Travailleuse du sexe cambodgienne: «Nous méritons une vie de dignité»

Les femmes dans l'industrie du sexe au Cambodge souffrent d'abus, d'exploitation et de violence.

NB: Les opinions exprimées dans ce blog ne reflètent pas nécessairement les positions officielles de la CIDSE.

En mars, 2008, le Cambodge a adopté le Répression de la traite des êtres humains et de l'exploitation sexuelle loi qui rend la vente de sexe illégale. Plutôt que de protéger les femmes, cette loi a eu pour effet de réduire la sécurité des femmes, car les bordels sont fermés et les femmes sont obligées de travailler dans la rue. Les lois et politiques peu claires et discriminatoires sont la preuve de la position ambivalente du gouvernement cambodgien envers l'industrie du sexe: l'acte de vendre du sexe est interdit, mais c'est un spectacle habituel, surtout dans les zones touristiques.

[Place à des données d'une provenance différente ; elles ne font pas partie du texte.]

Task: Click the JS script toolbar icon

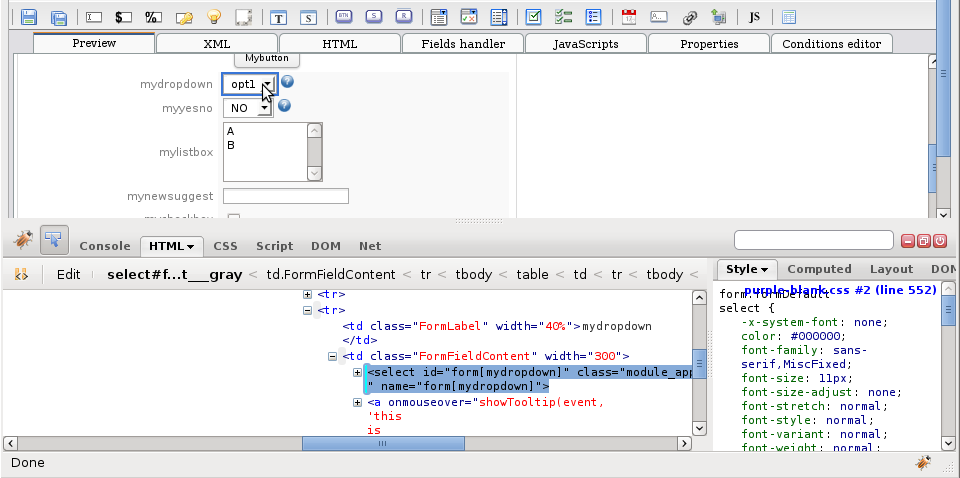Action: coord(754,17)
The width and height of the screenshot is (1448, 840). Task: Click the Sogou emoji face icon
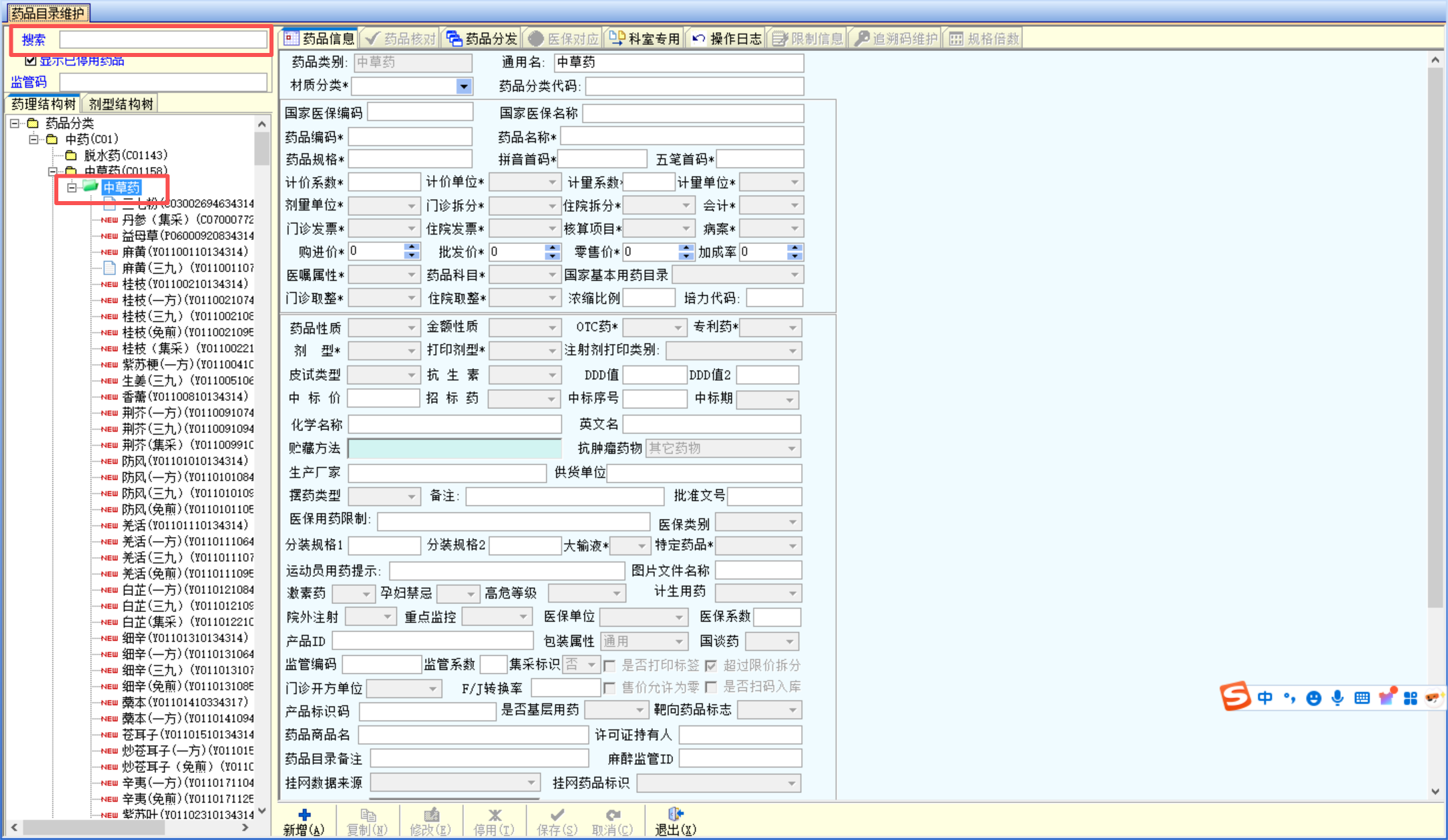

Face à cette situation, les femmes deviennent des cibles faciles et commodes, tandis que celles qui les victimisent, les exploitent et même en tirent profit - clients, propriétaires de bars, souteneurs et syndicats du crime - restent impunies. C’est l’histoire de Vann Phary (nom changé), une travailleuse du sexe basée à Phnom Penh. Elle décrit comment elle s'est lancée dans le commerce du sexe et comment la prise de conscience accrue de ses droits par le biais d'un réseau de travailleuses du sexe diversifié lui a permis de s'acheminer vers l'autonomisation et la confiance en soi. Elle éduque maintenant ses collègues travailleurs du sexe sur leurs droits.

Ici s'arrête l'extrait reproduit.